Hong is hopeful that the divided Congress will act on Biden’s bill and other immigration policy changes due to their high public support. According to a Pew Research Center survey published June 2020, 74% of Americans support granting a permanent legal status to those who were brought to the U.S. illegally as children, a demographic known as Dreamers. Another Pew Research survey published in November 2019 found that 67% of Americans supported a pathway to citizenship for those who remain in the U.S. illegally.

“Ironically, Trump, by making these very hardline immigration policies…has kind of really shown how morally suspect enforcement only policy is,” Hong says. “I think a lot of people are now very skeptical of the wall, of detention, of arrests, of ICE. And we’ll see how that translates into legislative will.”

But not everyone is on board. The same 2019 Pew survey also found 54% of Americans believed it was important to increase deportations, and pushback by some Republican party leaders on the 100-day halt has been swift. Texas Attorney General Ken Paxton quickly has threatened to sue DHS if it does not rescind its “illegal, unconscionable deportation freeze,” and within 24-hours kept that promise. Paxton argues that such a halt could be extended, and eventually become “blanket amnesty to the vast majority of the illegal aliens in this country with the stroke of a pen and without congressional approval.”

Texas Governor Greg Abbott has shared his support for Paxton’s threat to sue.

For Medina in Colorado, Biden’s move is welcome, but it is temporary. Despite Medina’s best efforts to avoid being detained or deported, he still ended up spending nearly a year in immigrant detention between 2019 and 2020, at risk of being deported.
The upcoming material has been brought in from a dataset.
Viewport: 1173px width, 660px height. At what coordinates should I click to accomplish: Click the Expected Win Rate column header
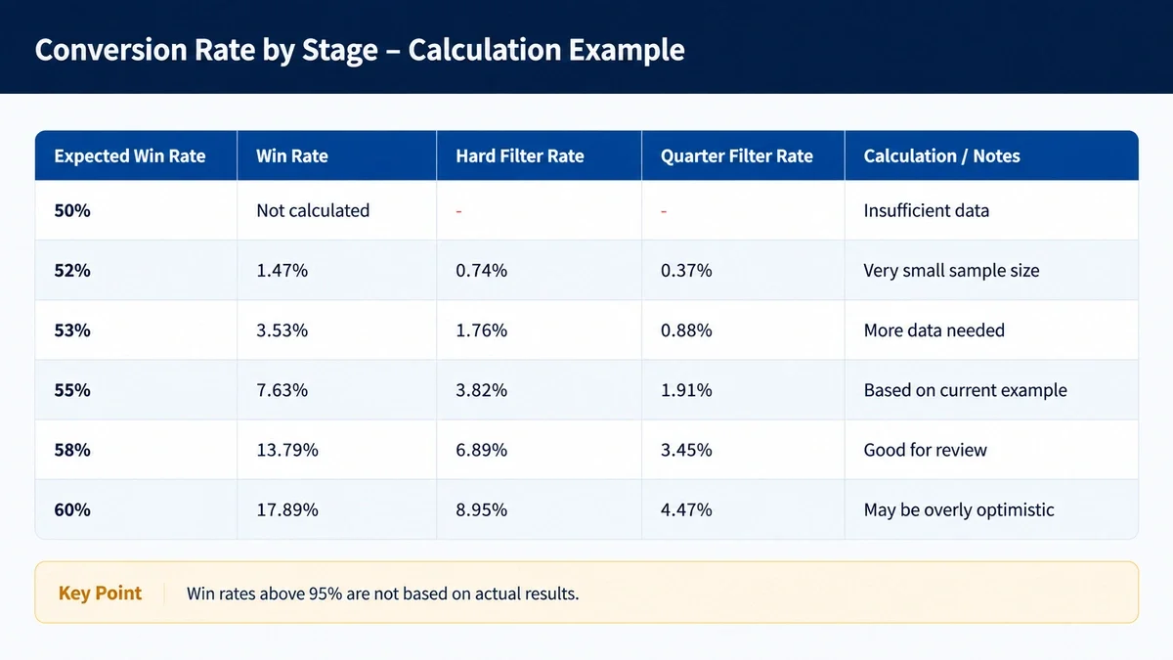pos(130,155)
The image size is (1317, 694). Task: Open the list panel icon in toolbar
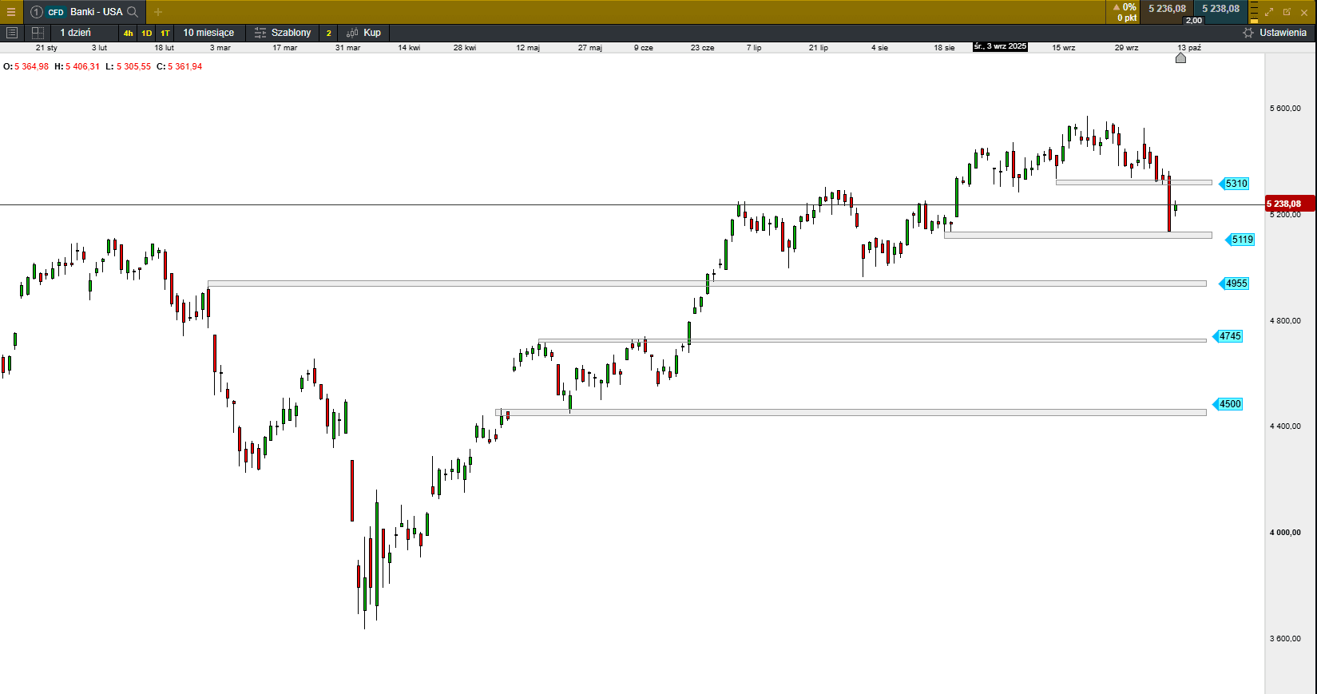pyautogui.click(x=12, y=33)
Medina was arrested by ICE after receiving a warrant for his arrest for missing a court date, a notice that Medina says was improperly mailed and that he never received. Though he ultimately did not receive a removal order, he still has a pending immigration case.

“I grew up my whole life being afraid and being intimidated by our government, by our policing system, by our schooling system, and I was just fed up with it,” Medina, who began organizing hunger and work strikes while detained in order to protest ICE and the privately run detention center, says. “I had to change because being afraid, being silent, being unseen hadn’t worked. No matter what I did I still ended up exactly where I was most afraid to be.”

When he was released from detention, he immediately began to participate in protests against the Aurora Detention Facility where he was detained, calling for the facility to shut down and for all inside to be released to work on their cases outside of detention.

For him, the 100-day halt is just the start of a nearly lifelong battle to find a pathway to citizenship.